Melihat kondisi seperti ini akhirnya bidan desa dengan segala kemampuan membujuk yang dimilikinya,mungkin ini telah ia pelajari dulu di bangku kuliah tapi kenapa pada praktiknya begitu sulit untuk meyakinkan keluarga ini. Bahwa anak mereka mengalami sakit parah dan fatal dan bukan guna-guna dari orang lain. Dengan berat hati dan demi kesembuhan sang anak akhirnya keluarga bersedia untuk membawa anak ini kerumah sakit terdekat ( baca: jarak tempuh 4-5 jam perjalanan naik mobil,dengan kondisi jalan yang tidak sepenuhnya baik)
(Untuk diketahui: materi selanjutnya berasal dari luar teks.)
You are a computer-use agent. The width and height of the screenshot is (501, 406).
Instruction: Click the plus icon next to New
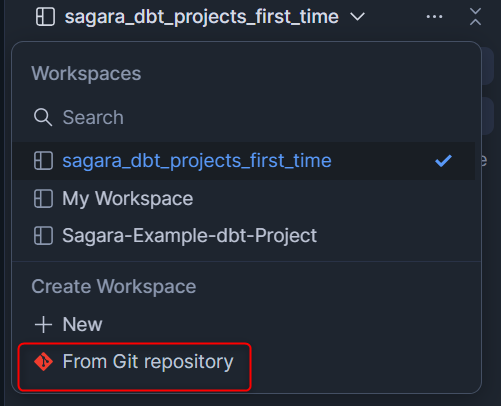pos(43,324)

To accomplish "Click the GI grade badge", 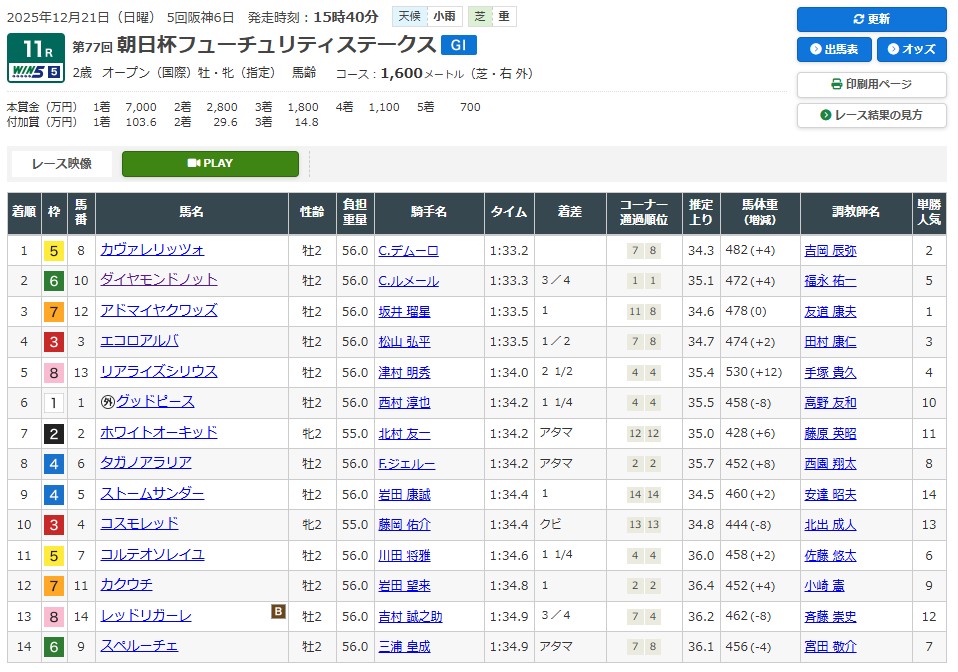I will (459, 45).
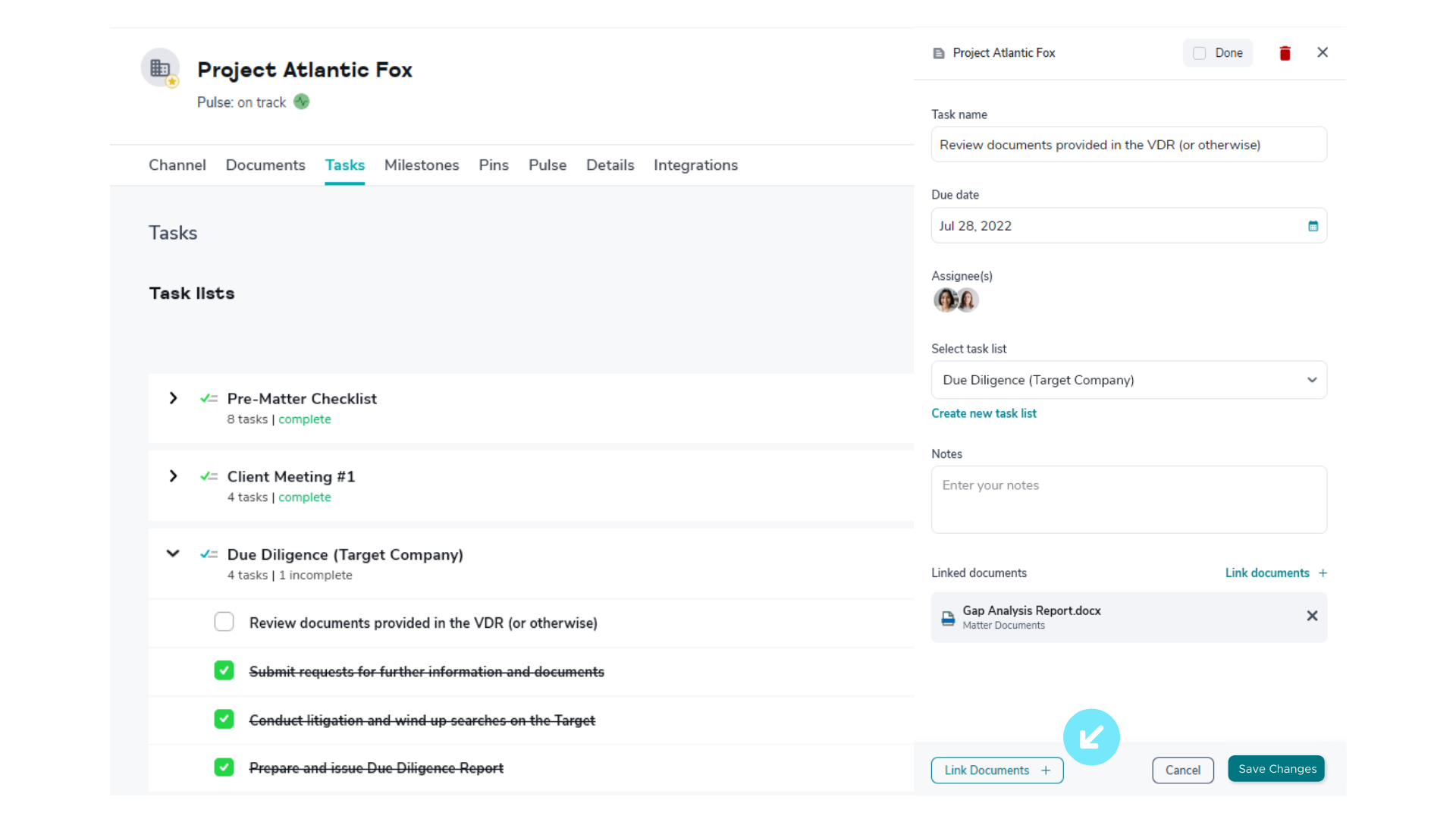Expand the Client Meeting #1 task list
1456x819 pixels.
(x=173, y=476)
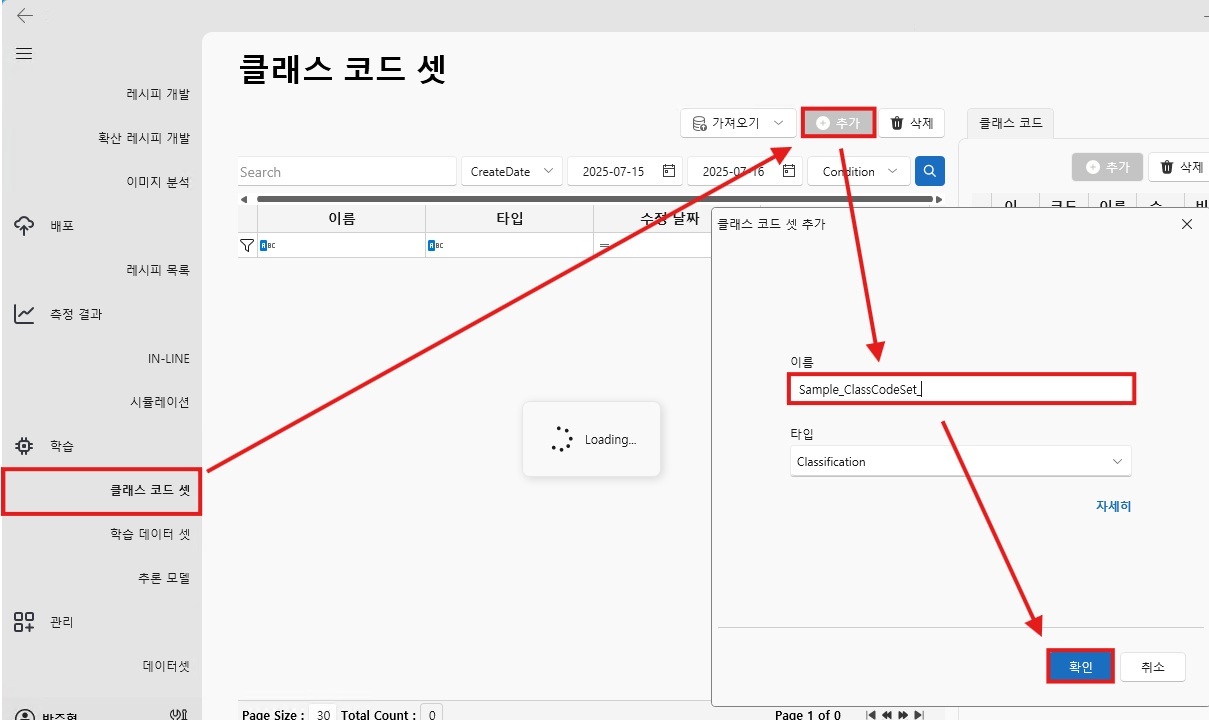
Task: Click the 자세히 link in the dialog
Action: 1113,506
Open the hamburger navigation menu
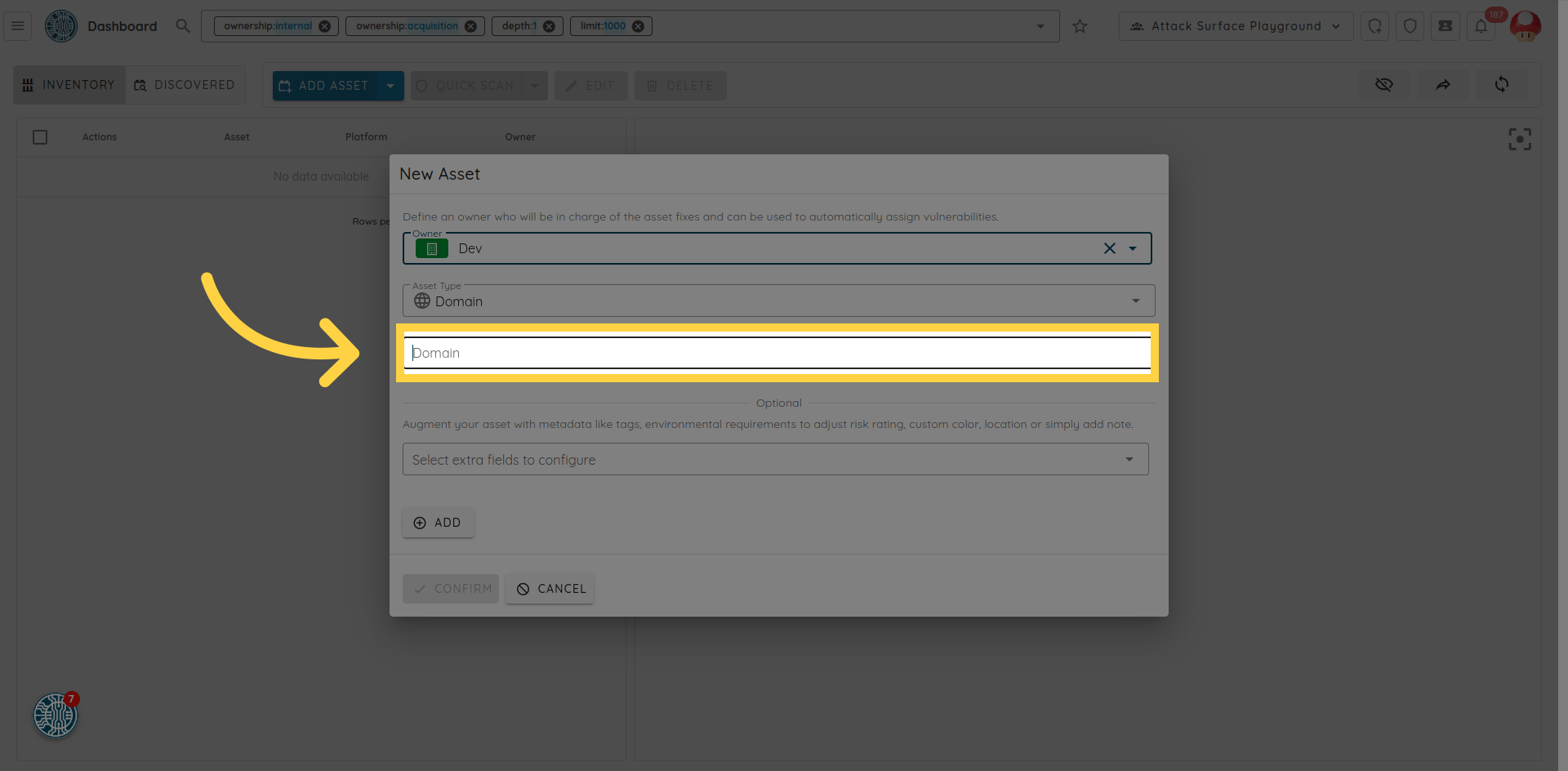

Sesampainya dirumah sakit anak ini langsung dibawa ke UGD dengan perawatan intensif. Sungguh malang masih dapat tertolak dan untung masih bisa diraih setelah beberapa jam perawatan,kondisi anak ini mulai membaik dan sudah melewati masa krisisnya. Hingga sang dokter yang jaga kala itu memberikan keterangan pada anggota keluarga yang ikut mengantar ke Rumah Sakit dengan sangat meyakinkan sekaligus memilukan mengguncah penyesalan bagi kedua orang tua anak ini. Sambil terisak tangis ibu anak itu mendengarkan Dokter mengatakan jika saja anak ini terlambat satu jam saja dibawa ke Rumah sakit mungin ibu dan bapak tidak akan bertemu lagi dengan anak mereka untuk selamanya. Dan diagnosis dokter adalah anak ini mengalami demam berdarah.

Seperti ini lah kultur kebanyakan masyarakat pedesaan Indonesia dengan kepercayaan turun-temurun yang telah mereka yakini sangat sulit untuk merubah perilaku dan meyakinkan mereka akan pentingnya dokter. Teman-teman yang saat ini masih duduk di bangku kuliah kedokteran seperti inilah kondisi yang akan kita hadapi nanti tentu saja hanya jika teman-teman mau untuk ikut melakukan perubahan itu. Kondisi seperti ini akan sangat jarang sekali teman-teman jumpai di perkotaan. Karena sesungguhnya untuk meningkatkan taraf kesehatan masyarakat itu justru dengan memajukan kesehatan pedesaan (coba aja teman-teman cari informasi bahwa mayoritas masyarakat kita hidup di pedesaan).

Menanggapi menumpuknya dokter-dokter di kota sedangkan di daerah bahkan dokter umum pun hampir hanya ada satu orang per kecamatan.


Informasi ini saya dapatkan dari salah seorang teman waktu saya berada di kampung liburan kemarin.